If you are bringing a claim against your employer for dismissing you, you will almost certainly be claiming compensation for lost earnings. Sometimes this will be very small – for example if you managed to find a better-paid job only a few weeks after you were dismissed. But sometimes there will be good reason to think that you have lost more than that. You may even think that the dismissal has done permanent damage to your career. You should tell the tribunal about the whole of your future loss: for more detail on this, see Push your luck.

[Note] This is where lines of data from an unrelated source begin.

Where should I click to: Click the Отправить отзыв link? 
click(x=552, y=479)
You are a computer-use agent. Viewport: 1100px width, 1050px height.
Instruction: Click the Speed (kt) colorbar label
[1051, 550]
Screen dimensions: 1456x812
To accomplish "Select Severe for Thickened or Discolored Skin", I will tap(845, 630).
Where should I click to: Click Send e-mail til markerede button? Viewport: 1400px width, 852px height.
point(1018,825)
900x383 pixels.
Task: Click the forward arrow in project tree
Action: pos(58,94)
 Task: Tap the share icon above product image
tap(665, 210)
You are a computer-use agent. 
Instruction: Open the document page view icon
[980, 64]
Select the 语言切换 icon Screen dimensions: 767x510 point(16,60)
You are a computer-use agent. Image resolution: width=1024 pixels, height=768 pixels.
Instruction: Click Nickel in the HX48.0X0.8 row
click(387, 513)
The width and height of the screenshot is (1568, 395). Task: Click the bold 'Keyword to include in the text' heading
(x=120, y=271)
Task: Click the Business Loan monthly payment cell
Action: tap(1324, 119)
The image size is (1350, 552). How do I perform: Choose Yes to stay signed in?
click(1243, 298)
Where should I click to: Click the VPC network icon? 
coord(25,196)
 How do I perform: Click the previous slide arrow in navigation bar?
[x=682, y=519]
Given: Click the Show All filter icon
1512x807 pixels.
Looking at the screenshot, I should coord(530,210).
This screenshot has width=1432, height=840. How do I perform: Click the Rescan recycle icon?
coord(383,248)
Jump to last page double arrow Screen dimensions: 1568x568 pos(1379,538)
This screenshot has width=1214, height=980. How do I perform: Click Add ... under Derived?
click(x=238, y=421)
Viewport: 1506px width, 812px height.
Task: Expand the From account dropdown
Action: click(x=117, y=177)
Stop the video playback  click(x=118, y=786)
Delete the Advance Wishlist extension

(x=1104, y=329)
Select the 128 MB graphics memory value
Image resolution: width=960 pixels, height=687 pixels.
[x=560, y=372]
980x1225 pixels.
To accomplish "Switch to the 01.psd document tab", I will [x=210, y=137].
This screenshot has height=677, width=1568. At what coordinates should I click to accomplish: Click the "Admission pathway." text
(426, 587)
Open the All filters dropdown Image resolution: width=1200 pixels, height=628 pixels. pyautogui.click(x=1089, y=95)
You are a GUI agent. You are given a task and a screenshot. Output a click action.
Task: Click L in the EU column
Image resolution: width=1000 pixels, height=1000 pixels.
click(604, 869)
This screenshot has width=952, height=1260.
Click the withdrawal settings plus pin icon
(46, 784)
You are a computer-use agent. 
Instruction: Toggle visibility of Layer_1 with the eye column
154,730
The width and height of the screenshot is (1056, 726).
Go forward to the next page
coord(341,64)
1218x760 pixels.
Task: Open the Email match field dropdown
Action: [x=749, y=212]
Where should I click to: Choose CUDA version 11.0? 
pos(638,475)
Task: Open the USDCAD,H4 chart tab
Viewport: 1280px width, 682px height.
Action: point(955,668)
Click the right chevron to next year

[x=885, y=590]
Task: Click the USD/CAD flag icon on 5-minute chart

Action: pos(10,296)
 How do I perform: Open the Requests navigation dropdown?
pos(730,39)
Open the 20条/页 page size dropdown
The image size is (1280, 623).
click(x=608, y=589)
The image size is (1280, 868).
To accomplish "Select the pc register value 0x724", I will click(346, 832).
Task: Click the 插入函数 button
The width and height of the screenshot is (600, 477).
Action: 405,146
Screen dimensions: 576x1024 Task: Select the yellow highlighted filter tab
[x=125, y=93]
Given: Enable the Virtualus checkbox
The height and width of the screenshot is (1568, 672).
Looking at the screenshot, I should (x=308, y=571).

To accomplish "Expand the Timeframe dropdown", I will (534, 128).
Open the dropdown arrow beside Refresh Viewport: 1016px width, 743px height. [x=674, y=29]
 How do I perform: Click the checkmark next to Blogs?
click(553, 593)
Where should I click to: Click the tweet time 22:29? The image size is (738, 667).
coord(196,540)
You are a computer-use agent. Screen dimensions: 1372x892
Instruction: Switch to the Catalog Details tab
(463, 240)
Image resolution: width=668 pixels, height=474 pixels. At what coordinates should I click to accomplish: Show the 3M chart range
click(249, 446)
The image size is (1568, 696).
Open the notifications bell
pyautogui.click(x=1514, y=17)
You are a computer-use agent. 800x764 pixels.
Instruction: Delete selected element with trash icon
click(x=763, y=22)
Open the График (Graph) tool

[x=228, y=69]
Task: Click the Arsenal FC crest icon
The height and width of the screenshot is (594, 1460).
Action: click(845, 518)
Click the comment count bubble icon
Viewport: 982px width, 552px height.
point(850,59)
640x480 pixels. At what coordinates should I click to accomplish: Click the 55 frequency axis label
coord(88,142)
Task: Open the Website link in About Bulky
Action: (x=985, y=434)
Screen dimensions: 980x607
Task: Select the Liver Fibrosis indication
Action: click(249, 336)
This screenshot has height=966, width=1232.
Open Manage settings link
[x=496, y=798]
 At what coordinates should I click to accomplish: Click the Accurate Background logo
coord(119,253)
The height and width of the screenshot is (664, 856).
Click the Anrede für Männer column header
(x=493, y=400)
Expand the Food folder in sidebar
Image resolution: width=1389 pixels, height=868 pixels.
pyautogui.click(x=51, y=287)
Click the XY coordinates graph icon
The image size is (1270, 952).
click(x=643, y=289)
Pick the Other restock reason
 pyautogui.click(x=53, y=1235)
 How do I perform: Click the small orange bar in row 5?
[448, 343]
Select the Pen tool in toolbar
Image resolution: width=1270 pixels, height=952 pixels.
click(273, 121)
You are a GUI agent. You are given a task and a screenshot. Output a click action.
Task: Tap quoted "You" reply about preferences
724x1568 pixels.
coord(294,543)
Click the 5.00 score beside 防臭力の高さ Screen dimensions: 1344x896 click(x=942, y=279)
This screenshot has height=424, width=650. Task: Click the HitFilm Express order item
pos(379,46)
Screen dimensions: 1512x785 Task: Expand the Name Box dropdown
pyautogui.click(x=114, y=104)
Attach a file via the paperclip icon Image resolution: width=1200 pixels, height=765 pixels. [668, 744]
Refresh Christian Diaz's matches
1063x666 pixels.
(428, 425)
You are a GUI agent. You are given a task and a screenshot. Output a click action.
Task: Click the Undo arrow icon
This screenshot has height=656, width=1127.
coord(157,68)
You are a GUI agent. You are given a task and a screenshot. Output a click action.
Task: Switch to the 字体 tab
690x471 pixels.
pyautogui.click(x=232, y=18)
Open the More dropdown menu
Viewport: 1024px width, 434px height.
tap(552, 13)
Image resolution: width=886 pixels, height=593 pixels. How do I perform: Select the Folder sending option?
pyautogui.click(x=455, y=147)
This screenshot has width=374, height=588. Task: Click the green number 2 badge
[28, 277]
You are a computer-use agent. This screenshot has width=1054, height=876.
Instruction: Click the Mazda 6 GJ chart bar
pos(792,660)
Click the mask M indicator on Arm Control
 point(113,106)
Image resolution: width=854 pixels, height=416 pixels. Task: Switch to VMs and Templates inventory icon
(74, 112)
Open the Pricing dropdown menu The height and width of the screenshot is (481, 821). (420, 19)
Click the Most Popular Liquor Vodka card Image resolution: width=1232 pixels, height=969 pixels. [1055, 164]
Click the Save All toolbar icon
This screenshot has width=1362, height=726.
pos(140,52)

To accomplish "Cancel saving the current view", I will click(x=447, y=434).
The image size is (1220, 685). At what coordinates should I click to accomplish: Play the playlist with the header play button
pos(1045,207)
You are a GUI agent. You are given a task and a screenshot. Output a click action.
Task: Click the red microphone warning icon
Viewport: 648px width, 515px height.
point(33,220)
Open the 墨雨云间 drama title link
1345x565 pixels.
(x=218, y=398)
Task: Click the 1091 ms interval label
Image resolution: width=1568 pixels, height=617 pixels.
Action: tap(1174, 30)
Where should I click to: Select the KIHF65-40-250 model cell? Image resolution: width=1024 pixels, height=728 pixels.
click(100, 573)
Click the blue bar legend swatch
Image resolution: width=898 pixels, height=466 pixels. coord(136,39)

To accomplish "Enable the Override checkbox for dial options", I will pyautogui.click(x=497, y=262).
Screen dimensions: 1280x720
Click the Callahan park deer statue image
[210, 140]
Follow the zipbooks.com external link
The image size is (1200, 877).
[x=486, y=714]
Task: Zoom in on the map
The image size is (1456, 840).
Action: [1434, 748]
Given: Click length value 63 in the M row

Mothers of young children will often suffer the greatest losses. If you have lost a responsible and demanding job soon after having your first child, you may have real difficulty getting or keeping another job at the same level. This is because it is one thing winning the respect of an employer in a pressured environment as a single twenty-something who is able to work all hours, go drinking with colleagues in the evening, and be back at your desk at 7.30 am the next day. It is quite another pulling off the same trick through morning sickness, ante-natal appointments, maternity leave, unreliable child-minders, school hours, homework, childhood illnesses, and general parental knackeredness. If you have lost your job at this critical time of your life, you may find that you have been pushed onto a ‘mummy track’ that can affect the rest of your career.

The same may be true, of course (barring morning sickness), if you are the father of a young child – if you really do act, when push comes to shove, as if your child is as much your responsibility as its mother’s.